Stored data entries:

╔══

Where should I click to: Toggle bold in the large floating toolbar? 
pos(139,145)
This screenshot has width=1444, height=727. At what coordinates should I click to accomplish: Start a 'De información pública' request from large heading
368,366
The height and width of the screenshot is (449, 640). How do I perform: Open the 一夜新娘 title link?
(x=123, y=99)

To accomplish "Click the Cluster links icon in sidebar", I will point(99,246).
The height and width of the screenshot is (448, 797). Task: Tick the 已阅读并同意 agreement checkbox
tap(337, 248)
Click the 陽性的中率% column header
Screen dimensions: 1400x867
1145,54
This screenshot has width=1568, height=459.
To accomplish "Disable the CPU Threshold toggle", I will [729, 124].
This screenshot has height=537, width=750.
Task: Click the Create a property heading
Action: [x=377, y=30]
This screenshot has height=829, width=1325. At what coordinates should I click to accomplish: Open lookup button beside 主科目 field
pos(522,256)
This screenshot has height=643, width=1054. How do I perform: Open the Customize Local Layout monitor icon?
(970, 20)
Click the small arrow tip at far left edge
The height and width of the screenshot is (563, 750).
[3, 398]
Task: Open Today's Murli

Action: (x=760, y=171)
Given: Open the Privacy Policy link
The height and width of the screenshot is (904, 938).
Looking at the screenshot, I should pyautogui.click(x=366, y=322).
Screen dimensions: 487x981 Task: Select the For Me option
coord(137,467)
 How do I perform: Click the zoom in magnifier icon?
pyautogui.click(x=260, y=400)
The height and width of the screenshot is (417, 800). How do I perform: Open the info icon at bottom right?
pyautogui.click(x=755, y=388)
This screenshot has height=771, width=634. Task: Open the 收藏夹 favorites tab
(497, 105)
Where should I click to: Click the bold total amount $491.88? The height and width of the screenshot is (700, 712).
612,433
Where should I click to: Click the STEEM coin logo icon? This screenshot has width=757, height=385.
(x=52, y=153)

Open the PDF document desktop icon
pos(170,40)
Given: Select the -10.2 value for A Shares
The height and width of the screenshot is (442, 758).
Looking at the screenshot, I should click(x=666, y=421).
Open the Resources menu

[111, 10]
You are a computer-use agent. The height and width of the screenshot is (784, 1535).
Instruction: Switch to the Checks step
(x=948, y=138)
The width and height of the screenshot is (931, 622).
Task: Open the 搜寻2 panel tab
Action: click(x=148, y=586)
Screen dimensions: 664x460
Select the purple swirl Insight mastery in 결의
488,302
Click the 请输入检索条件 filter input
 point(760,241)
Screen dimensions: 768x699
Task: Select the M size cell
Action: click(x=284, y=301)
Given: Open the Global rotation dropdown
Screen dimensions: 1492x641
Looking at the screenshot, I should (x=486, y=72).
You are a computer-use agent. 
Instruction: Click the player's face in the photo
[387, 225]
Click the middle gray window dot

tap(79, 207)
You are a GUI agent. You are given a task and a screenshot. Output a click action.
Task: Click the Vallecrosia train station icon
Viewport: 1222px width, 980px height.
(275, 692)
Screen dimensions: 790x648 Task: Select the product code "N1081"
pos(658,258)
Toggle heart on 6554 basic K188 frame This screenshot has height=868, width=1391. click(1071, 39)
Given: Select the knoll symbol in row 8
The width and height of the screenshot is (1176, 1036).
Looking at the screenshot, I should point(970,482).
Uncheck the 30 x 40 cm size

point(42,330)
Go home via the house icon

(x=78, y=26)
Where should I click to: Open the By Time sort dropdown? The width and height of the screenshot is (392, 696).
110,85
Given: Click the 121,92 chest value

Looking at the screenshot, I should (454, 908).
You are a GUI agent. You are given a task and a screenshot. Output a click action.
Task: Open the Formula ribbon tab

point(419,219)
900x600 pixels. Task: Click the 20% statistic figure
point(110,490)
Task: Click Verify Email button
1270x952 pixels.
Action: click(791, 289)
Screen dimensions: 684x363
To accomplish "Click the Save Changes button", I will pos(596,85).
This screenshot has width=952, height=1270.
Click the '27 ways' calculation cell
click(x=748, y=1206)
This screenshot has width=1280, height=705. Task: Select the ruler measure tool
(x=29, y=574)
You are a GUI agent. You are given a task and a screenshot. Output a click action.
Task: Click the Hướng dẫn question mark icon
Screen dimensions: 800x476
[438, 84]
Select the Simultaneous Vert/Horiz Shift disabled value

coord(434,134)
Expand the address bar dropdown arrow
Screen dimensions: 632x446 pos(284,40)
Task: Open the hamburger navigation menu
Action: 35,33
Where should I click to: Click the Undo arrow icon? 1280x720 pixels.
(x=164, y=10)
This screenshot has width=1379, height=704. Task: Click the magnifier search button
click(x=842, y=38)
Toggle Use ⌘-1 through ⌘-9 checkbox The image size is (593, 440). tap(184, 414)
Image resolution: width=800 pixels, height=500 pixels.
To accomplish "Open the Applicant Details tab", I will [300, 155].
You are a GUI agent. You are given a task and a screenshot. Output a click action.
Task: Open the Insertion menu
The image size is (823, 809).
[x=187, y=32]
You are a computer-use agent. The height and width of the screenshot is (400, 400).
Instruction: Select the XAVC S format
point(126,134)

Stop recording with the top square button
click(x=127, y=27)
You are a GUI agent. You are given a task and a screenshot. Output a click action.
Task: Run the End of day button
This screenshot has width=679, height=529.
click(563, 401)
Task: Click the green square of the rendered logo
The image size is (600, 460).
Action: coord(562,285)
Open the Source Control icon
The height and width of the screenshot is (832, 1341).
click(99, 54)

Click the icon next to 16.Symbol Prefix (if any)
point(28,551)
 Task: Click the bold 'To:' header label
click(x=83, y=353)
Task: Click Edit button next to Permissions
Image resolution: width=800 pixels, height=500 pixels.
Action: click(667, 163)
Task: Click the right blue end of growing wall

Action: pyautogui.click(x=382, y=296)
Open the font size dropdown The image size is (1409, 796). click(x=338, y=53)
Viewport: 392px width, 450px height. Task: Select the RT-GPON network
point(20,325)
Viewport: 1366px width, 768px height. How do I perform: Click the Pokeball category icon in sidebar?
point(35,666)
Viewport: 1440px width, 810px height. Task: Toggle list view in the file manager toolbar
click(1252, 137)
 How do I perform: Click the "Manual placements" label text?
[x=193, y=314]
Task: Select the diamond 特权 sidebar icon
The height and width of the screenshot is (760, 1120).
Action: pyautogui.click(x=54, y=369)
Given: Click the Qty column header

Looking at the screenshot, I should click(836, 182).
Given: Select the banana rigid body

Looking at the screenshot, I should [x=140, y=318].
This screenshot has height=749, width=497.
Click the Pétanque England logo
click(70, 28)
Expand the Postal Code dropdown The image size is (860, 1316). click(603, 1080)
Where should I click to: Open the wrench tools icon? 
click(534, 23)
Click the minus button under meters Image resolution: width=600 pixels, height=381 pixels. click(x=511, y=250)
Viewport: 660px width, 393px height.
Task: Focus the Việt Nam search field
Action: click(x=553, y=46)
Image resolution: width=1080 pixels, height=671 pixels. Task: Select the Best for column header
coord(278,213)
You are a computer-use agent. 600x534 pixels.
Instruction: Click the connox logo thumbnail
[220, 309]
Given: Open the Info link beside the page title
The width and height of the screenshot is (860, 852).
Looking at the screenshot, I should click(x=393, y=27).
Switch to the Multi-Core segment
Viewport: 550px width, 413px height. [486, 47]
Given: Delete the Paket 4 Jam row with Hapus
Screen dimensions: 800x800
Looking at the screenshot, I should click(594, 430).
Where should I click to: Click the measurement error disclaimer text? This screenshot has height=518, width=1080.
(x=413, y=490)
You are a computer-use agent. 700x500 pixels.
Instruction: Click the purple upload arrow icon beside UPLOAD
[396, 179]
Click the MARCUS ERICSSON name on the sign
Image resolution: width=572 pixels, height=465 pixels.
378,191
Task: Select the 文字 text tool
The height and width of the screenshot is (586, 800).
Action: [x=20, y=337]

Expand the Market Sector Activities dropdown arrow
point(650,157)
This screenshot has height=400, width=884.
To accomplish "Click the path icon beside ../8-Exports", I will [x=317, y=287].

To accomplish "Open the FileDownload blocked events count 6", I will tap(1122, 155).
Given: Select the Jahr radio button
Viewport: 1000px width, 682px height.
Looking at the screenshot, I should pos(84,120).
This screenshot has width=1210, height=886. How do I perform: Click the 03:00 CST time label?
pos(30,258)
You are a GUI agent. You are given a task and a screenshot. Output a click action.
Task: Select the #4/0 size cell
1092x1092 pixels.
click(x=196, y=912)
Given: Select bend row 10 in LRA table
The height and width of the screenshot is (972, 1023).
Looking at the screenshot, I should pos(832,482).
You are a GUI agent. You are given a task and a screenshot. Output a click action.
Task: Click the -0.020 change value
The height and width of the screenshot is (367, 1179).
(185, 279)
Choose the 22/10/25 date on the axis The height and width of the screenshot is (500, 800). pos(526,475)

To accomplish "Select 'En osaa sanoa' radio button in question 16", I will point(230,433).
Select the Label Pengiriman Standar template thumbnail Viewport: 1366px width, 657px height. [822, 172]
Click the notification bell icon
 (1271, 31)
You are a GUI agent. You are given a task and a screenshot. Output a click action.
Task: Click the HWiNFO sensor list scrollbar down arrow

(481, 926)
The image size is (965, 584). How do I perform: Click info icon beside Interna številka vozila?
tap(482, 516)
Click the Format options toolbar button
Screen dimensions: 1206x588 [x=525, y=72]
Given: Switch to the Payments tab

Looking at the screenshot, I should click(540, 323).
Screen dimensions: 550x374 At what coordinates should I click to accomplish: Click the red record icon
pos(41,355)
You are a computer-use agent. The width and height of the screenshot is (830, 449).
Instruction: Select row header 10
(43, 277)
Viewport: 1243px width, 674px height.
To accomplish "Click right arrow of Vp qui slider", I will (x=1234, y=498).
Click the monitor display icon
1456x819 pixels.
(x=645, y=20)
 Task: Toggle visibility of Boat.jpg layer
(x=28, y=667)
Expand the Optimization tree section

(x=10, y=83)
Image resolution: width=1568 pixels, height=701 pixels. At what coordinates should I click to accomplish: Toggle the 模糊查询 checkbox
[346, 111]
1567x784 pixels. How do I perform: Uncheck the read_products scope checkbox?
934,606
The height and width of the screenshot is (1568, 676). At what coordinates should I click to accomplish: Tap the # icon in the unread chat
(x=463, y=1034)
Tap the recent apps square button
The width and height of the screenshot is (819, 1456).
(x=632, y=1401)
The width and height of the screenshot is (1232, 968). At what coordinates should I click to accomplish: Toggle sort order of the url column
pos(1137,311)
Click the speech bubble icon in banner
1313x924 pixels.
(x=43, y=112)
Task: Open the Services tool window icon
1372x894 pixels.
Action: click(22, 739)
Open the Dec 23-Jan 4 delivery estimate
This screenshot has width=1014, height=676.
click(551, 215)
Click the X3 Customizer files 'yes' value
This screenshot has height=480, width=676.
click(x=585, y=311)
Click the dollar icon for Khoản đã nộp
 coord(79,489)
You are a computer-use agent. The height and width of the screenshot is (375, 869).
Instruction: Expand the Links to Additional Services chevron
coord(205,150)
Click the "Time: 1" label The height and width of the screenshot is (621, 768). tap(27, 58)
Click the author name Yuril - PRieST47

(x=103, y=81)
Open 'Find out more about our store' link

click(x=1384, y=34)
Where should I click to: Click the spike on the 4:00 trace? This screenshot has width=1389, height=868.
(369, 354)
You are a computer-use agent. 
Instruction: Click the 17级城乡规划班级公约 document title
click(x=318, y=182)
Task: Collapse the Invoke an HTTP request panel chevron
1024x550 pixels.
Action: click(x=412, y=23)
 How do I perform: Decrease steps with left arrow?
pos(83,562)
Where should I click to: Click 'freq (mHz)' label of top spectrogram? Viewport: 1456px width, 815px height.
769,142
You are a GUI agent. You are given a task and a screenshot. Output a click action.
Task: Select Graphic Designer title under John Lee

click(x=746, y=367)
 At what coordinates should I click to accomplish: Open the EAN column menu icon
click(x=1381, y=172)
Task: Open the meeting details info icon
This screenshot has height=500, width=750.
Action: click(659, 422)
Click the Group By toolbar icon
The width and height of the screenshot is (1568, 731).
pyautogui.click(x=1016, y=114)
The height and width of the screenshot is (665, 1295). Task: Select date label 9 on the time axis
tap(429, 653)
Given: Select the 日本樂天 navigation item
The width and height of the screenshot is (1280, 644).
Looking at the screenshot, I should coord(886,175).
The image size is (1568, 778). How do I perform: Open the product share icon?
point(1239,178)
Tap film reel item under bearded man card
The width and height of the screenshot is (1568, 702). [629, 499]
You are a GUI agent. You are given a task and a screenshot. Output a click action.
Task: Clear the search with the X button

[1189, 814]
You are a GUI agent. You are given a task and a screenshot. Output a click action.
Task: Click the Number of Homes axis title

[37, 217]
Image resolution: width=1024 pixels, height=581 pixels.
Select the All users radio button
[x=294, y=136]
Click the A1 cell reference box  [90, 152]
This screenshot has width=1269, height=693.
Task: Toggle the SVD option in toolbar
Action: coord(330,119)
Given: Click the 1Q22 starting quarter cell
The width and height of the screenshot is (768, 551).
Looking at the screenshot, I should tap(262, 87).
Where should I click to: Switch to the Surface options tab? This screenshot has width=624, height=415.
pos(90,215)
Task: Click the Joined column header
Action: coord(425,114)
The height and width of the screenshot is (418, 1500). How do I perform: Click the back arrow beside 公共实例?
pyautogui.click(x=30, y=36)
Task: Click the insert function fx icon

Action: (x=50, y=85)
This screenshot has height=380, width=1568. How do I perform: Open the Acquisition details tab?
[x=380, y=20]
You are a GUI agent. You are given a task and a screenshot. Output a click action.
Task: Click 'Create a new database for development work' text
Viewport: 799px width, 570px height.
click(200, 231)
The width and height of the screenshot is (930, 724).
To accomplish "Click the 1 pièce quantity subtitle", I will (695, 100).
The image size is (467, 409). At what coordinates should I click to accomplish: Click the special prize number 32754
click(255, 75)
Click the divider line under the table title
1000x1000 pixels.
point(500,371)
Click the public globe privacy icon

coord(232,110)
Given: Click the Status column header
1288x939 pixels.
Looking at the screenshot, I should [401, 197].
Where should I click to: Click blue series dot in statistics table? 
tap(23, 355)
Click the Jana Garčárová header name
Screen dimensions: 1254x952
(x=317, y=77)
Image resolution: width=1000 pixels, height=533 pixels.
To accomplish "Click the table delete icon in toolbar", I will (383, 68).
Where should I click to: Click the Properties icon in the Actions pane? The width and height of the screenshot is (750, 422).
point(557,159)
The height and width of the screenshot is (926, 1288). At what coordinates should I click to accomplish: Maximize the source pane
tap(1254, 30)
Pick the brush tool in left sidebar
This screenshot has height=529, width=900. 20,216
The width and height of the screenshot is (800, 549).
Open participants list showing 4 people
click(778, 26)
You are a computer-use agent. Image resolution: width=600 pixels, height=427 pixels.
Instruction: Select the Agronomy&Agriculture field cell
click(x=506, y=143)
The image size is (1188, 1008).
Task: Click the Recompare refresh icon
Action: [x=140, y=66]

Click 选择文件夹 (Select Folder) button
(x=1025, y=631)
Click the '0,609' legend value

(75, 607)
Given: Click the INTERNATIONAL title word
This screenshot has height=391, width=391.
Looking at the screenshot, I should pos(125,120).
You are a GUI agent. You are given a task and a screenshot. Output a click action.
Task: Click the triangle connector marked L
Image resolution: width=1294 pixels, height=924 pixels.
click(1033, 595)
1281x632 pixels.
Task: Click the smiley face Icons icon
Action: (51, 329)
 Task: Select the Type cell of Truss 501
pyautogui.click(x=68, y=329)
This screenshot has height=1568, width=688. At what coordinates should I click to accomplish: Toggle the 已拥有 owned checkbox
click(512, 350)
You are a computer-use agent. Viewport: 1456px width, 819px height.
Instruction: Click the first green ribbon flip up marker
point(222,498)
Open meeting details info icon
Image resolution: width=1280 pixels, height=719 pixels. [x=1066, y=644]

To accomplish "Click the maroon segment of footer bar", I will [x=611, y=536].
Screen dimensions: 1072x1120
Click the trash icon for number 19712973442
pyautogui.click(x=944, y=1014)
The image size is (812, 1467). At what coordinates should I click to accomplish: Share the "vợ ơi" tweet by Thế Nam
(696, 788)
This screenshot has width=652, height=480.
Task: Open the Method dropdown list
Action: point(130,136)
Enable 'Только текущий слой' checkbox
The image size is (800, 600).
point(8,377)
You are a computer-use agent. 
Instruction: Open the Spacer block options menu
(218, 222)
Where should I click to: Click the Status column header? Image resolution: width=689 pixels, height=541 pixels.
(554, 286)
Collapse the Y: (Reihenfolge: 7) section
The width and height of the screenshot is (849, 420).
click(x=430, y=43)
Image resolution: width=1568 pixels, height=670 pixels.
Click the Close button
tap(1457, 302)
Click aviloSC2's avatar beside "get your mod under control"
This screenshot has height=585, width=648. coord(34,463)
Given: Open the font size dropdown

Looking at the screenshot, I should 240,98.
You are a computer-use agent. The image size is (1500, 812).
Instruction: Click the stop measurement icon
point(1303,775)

╚══

--- WHAT IS BEING ASKED ---
Where the string "question" occurs in the data, return the whole line.

--- WRITTEN SOLUTION ---
Task: Click the Hướng dẫn question mark icon
To accomplish "Select 'En osaa sanoa' radio button in question 16", I will point(230,433).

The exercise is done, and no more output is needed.